Définition et rôle des plateformes

PA - Plateforme agréée (ex PDP – Plateforme de Dématérialisation Partenaire)

Une PDP est un prestataire privé immatriculé par l’administration fiscale.

Elle assure :

  • l’émission et la réception des factures électroniques ;
  • les contrôles obligatoires ;
  • la transmission des données fiscales.

PPF – Portail Public de Facturation

Le PPF est l’infrastructure publique mise en place par l’État.

Il centralise les données transmises par les PA/PDP et les met à disposition de l’administration fiscale.

En pratique, la plupart des entreprises utiliseront leur logiciel de facturation ou leur expert-comptable, connecté à une PA/PDP.




Mentions obligatoires supplémentaires

La réforme prévoit l’ajout de nouvelles mentions sur les factures, notamment :

  • le numéro SIREN du client professionnel ;
  • l’adresse de livraison, si elle diffère de l’adresse de facturation ;
  • la nature de l’opération (livraison de biens, prestation de services ou opération mixte) ;
  • la mention relative à la TVA sur les débits, si applicable.



Archivage légal des factures

Les factures électroniques doivent être conservées :

  • pendant 10 ans au regard du Code de commerce ;
  • pendant au moins 6 ans au regard de la réglementation fiscale.

La plupart des logiciels compatibles intègrent cette fonction d’archivage.

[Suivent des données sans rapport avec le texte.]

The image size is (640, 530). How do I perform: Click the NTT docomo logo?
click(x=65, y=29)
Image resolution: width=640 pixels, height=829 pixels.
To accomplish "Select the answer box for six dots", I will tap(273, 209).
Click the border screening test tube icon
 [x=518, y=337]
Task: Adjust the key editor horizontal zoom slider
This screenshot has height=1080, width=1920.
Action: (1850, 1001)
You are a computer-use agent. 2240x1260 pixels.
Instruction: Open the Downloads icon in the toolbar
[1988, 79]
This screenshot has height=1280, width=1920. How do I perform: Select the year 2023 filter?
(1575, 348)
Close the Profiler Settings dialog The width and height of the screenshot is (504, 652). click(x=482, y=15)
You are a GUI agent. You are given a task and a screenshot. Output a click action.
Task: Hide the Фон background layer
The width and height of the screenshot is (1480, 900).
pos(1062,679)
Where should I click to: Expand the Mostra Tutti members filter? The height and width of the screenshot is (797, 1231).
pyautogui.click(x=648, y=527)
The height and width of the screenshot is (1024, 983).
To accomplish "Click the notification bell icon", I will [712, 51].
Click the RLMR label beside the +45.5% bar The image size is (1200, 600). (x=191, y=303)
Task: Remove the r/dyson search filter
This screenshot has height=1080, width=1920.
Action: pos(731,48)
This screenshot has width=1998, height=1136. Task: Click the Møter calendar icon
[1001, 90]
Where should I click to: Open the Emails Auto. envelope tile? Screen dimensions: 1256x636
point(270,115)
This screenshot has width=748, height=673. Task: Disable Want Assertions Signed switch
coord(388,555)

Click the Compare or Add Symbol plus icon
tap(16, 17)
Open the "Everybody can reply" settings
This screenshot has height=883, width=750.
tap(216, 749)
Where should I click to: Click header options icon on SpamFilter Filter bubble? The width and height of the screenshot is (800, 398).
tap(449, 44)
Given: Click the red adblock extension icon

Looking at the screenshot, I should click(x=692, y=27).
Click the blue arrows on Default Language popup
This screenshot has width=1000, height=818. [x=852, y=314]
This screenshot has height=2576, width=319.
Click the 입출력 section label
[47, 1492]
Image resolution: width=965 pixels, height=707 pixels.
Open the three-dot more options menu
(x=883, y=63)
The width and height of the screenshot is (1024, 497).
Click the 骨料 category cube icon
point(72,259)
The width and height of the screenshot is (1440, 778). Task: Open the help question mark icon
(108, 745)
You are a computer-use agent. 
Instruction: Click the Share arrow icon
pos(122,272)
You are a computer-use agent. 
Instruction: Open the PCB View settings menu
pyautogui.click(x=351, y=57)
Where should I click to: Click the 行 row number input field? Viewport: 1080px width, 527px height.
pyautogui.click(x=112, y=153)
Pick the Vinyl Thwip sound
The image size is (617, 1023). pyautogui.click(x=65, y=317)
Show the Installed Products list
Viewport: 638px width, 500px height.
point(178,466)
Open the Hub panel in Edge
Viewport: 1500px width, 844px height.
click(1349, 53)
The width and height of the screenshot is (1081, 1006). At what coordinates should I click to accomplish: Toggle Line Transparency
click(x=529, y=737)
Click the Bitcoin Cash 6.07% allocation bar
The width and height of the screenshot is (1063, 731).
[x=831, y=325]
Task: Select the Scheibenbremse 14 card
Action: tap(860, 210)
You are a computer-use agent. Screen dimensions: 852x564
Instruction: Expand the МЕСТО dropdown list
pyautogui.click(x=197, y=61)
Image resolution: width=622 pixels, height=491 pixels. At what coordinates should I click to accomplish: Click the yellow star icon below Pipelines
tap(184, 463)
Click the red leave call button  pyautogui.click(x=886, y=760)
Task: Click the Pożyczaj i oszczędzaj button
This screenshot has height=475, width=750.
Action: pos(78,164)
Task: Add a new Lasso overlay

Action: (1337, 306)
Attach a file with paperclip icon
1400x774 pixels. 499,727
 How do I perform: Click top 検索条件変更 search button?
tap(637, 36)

Sanctions en cas de non-respect

Des amendes sont prévues, notamment :

  • 15 € par facture non conforme, dans la limite d’un plafond annuel ;
  • 250 € par transmission de données non effectuée.

Ces montants sont susceptibles d’évoluer selon les textes définitifs.




Les avantages pour l’entreprise

  • réduire les saisies manuelles ;
  • limiter les erreurs ;
  • accélérer le traitement comptable ;
  • faciliter le suivi des paiements ;
  • améliorer l’archivage et la traçabilité.



Les étapes à suivre

1. Choisir un logiciel compatible

Sélectionner une solution de facturation conforme à la réforme, c’est-à-dire compatible avec une PA/PDP.
Vous devez indiquer accepter d'utiliser ce logiciel en tant que solution choisie.
Ce logiciel - si conforme PA/PDP - fera la liaison avec la PPF des impôts.

Exemples de solutions : Indy, Abby, Henrri, Pennylane, etc.

Si vous utilisez déjà l’un de ces logiciels, vous recevrez probablement des communications de votre éditeur concernant la mise en conformité.

2. Vérifier la connexion à une PA/PDP

Assurez-vous que votre logiciel est relié à une PA/PDP immatriculée.

Votre éditeur de logiciel ou votre expert-comptable pourra vous confirmer ce point.

3. Mettre à jour les données clients

Vérifiez les informations suivantes :

  • numéro SIREN ;
  • adresse de facturation ;
  • numéro de TVA intracommunautaire, le cas échéant.

4. Former les utilisateurs

Informez les personnes concernées des nouvelles procédures.

5. Tester la solution

Réalisez des essais avant les échéances légales.




Quel coût prévoir ?

Selon le logiciel ou la plateforme choisie, des frais d’abonnement ou de traitement peuvent s’appliquer.

Il est conseillé de se renseigner auprès de votre éditeur de logiciel ou de votre expert-comptable.




Un message rassurant

Si vous utilisez déjà un logiciel de facturation reconnu ou si vous travaillez avec un expert-comptable, la mise en conformité sera généralement simple.

L’essentiel consiste à vérifier dès maintenant que votre solution est compatible avec la réforme.




En résumé

  • La facture électronique n’est pas un simple PDF.
  • Toutes les entreprises françaises assujetties à la TVA sont concernées, y compris les micro-entrepreneurs en franchise en base.
  • Réception obligatoire des factures électroniques à compter du 1er septembre 2026.
  • Émission obligatoire pour les TPE, PME et micro-entrepreneurs à compter du 1er septembre 2027.
  • Les ventes à des particuliers restent facturables au format habituel, mais relèvent de l’e-reporting.
  • Un logiciel compatible connecté à une PDP sera nécessaire.
  • Cette réforme vise à la fois à lutter contre la fraude et à moderniser la gestion administrative des entreprises.


Important : ce document est fourni à titre informatif. Les modalités définitives de la réforme peuvent encore évoluer. Pour toute situation particulière, rapprochez-vous de votre expert-comptable ou consultez les informations publiées par l’administration fiscale.